If passed, the legislation would make Tennessee the only state that allows counselors to refuse to treat patients based on their own belief systems.
2. The Bill Violates The Ethics Of All Major Counseling Professionals
The bill’s broad license to discriminate violates the ethics of all major counseling professions, which prohibit unfair discrimination against clients. This list includes the American Association of Christian Counselors, the American Association of Pastoral Counselors, the National Association of Social Workers, the American Counseling Association, the Association of Marital and Family Therapists, and the American Psychological Association.
As local media outlets in Tennessee have noted, the bill specifically targets the American Counseling Association’s (ACA) revised 2014 Code of Ethics, which state that professional counselors may not refuse clients based on “ … age, culture, disability, ethnicity, race, religion/spirituality, gender, gender identity, sexual orientation, marital/partnership status, language preference, socioeconomic status, immigration status, or any basis proscribed by law.” The bill would prevent the ACA from “disciplining an applicant or licensee based on a violation of A.11.b of the 2014 American Counseling Association Code of Ethics.”
ACA members have spoken out against HB 1840, calling it “Hate Bill 1840.” Peter Wilson, who has a doctorate in education and directs the Graduate Counseling Program at Trevecca Nazarene University, said:
As a counselor educator, I am concerned that HB 1840 attacks the ACA Code of Ethics, a document that is critical to the training of future counselors. … This legislation is unnecessary and is an infringement of the government on a profession that is capable of governing itself.
Dianne Bradley, who has a doctorate and is a licensed marriage and family therapist and counselor educator, similarly said that “House Bill 1840, now known as 'Hate Bill 1840' is an attempted solution to a problem that does not exist.”

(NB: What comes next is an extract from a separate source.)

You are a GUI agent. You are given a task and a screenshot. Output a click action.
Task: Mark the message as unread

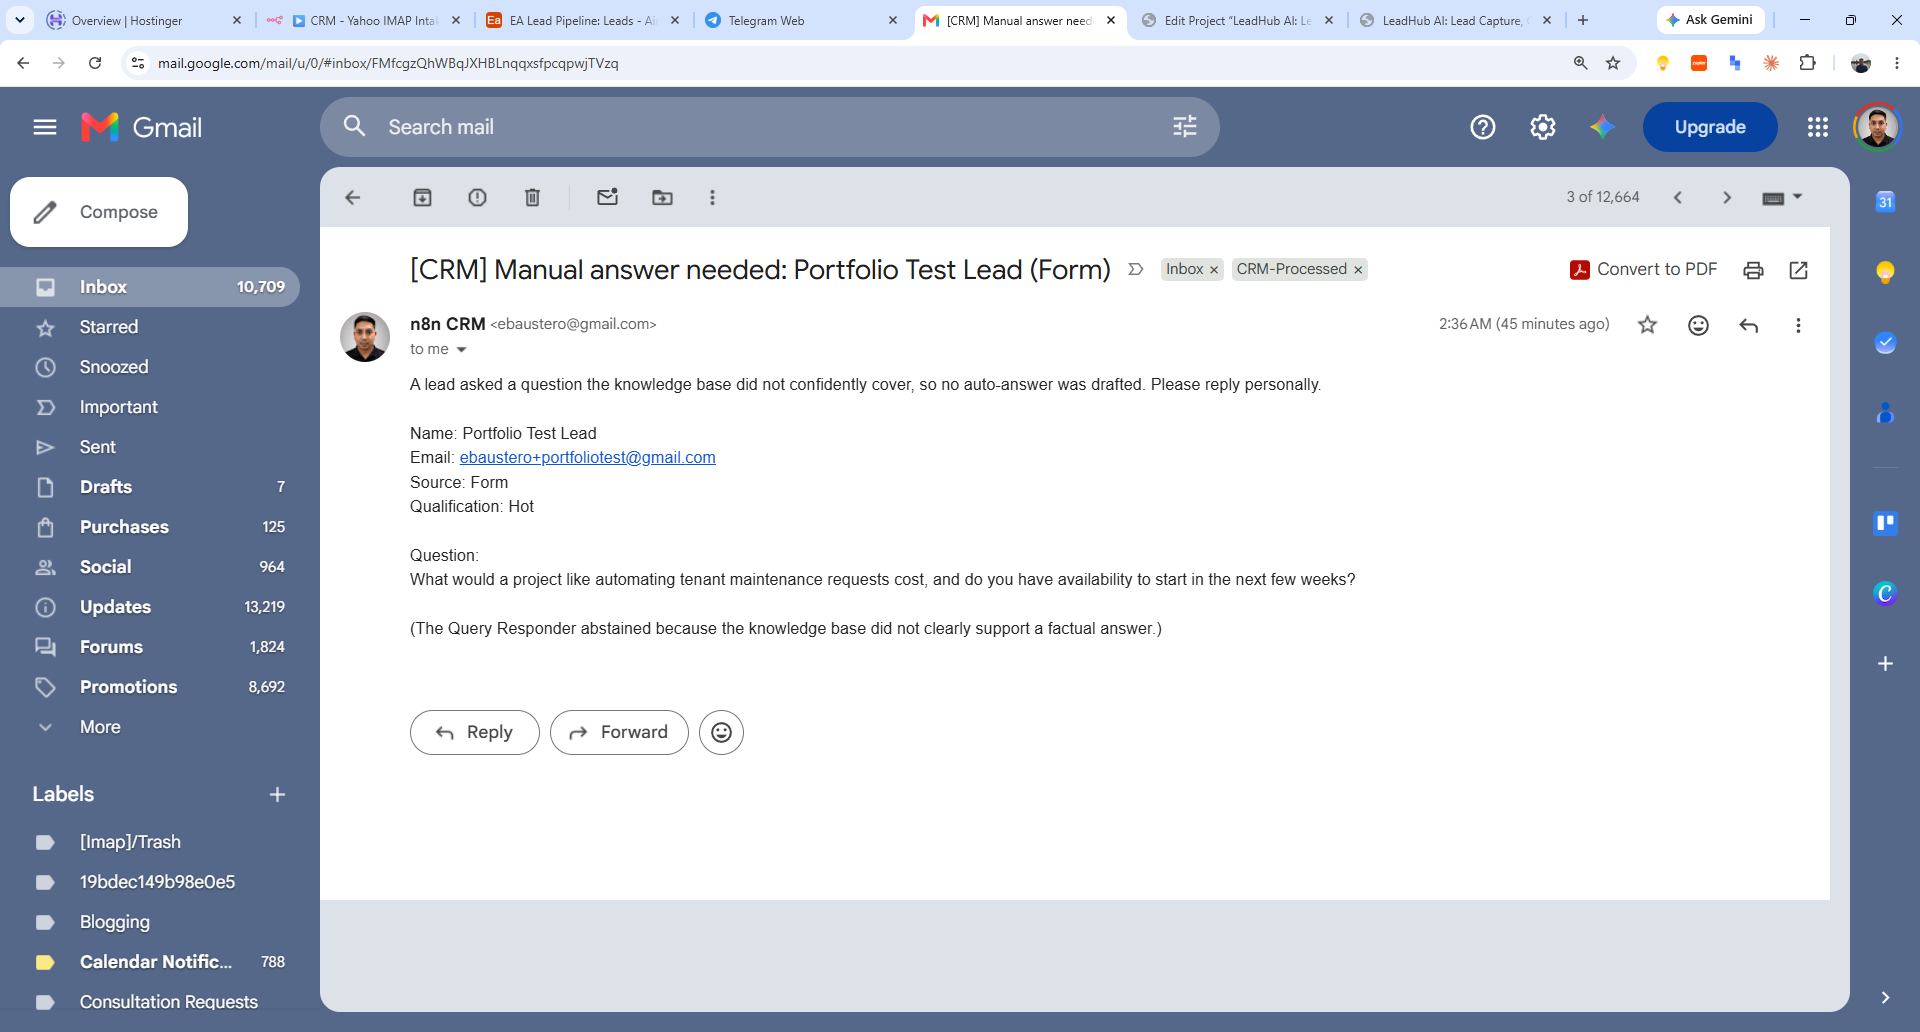click(x=607, y=197)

3. Anti-LGBT Extremists Are Behind The Push For HB 1840
Anti-LGBT extremists are behind the efforts to pass the discriminatory legislation. The ACA’s Terrazas said the bill was created by lobbying efforts of the Family Action Council of Tennessee (FACT) and the Alliance Defending Freedom (ADF).

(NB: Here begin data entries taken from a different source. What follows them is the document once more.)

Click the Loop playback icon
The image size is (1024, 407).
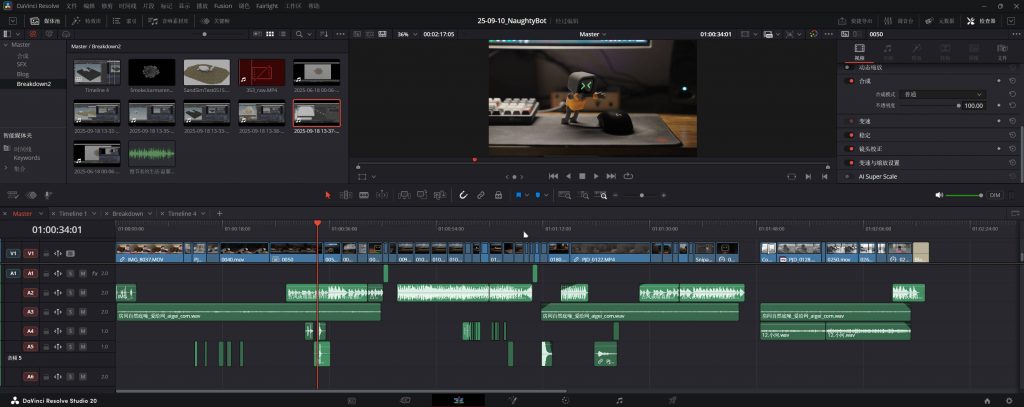tap(626, 176)
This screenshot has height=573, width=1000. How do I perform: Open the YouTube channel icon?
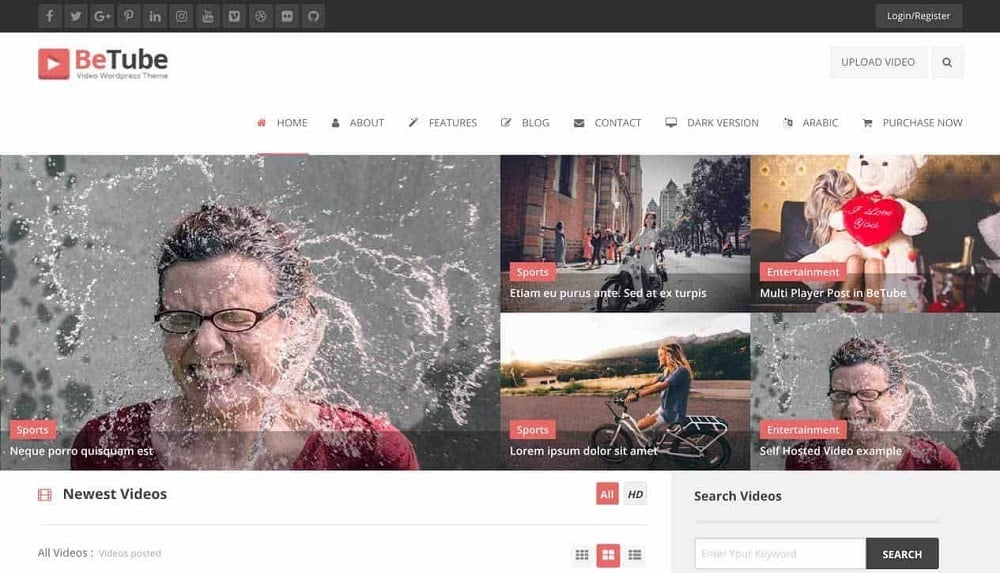tap(207, 16)
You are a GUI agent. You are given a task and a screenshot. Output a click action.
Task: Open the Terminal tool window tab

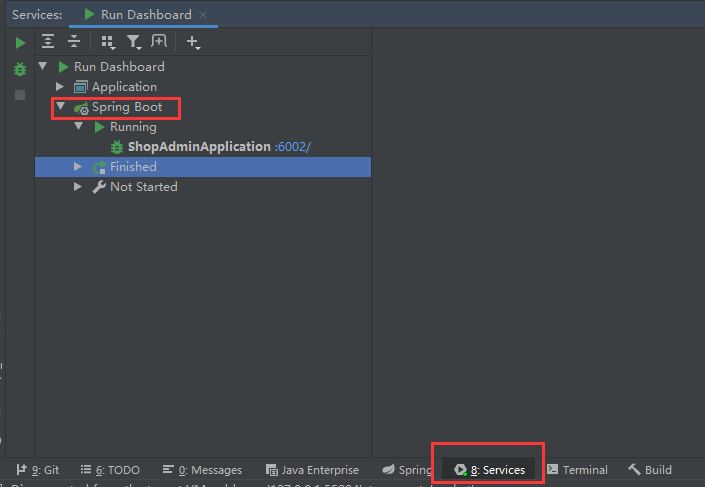577,470
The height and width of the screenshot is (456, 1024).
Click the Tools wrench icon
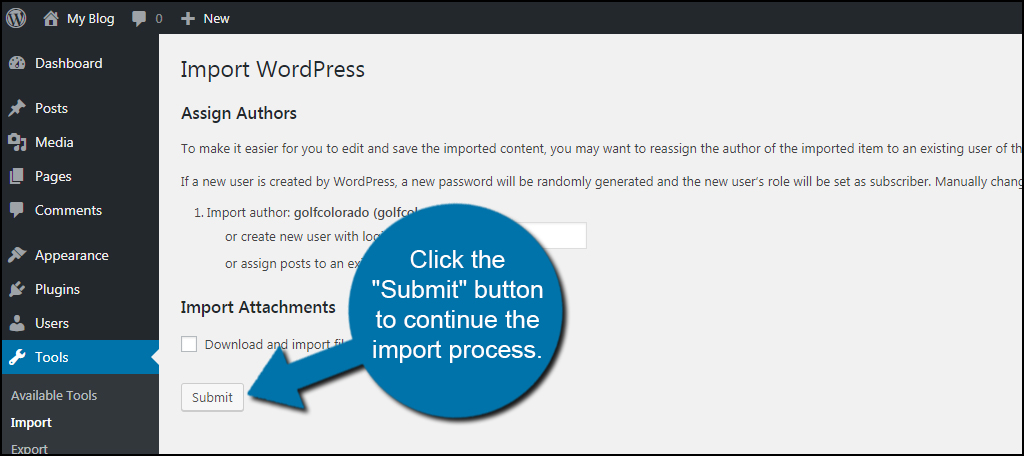coord(16,357)
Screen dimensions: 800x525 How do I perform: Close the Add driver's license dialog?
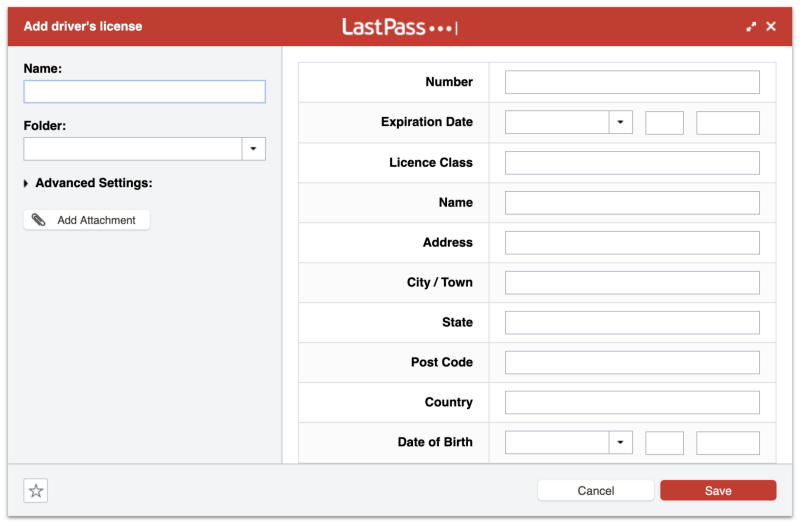click(x=771, y=27)
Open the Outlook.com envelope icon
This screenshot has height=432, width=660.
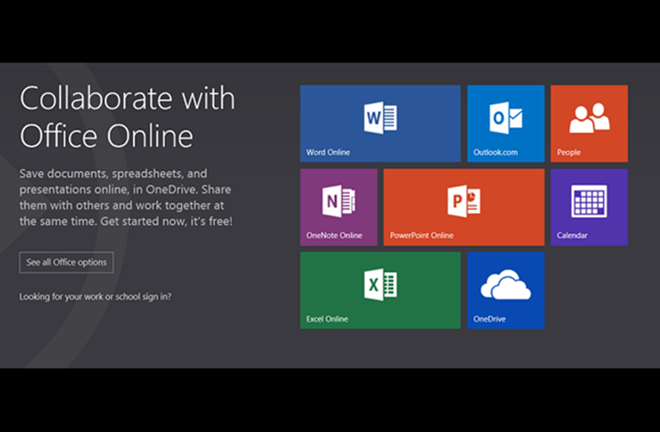click(505, 119)
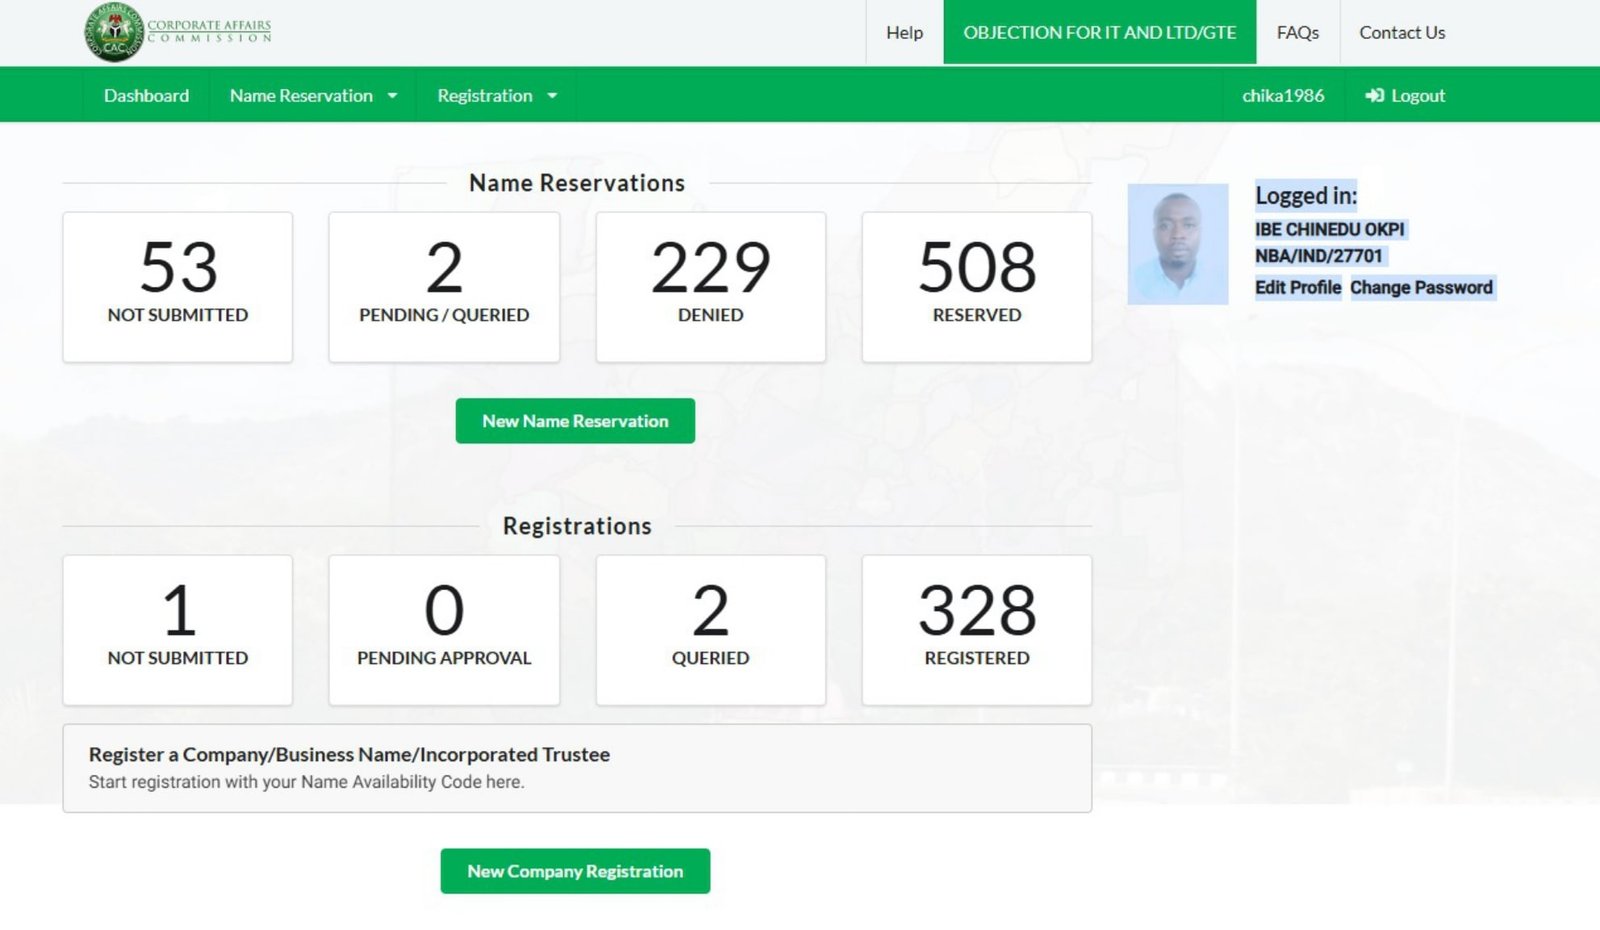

FACT is the state affiliate of the Family Research Council, a national organization that has been designated an anti-LGBT “hate group” by the Southern Poverty Law Center since 2010 thanks to its propagation of known falsehoods about LGBT people. FACT president David Fowler has previously written that the American Psychiatric Association’s decision to remove “homosexuality” from its list of mental disorders put psychiatry “off track.” Fowler recently called transgender students “abnormal” when testifying in favor of an anti-transgender bathroom bill currently pending before the Tennessee legislature. FACT also is currently leading the charge in a lawsuit challenging the SCOTUS ruling legalizing same-sex marriage.
ADF is a Christian nonprofit based in Scottsdale, AZ, with a nearly $43 million-a-year budget. ADF is behind the national push for “religious freedom” laws and discriminatory so-called “bathroom bills” that target transgender students. Much of ADF's past work has consisted of anti-LGBT activism, including opposing a gay-inclusive Boy Scouts of America, labeling the hate crime that led to the murder of gay University of Wyoming student Matthew Shepard "a hoax" to advance the "homosexual agenda," and working internationally to criminalize gay sex.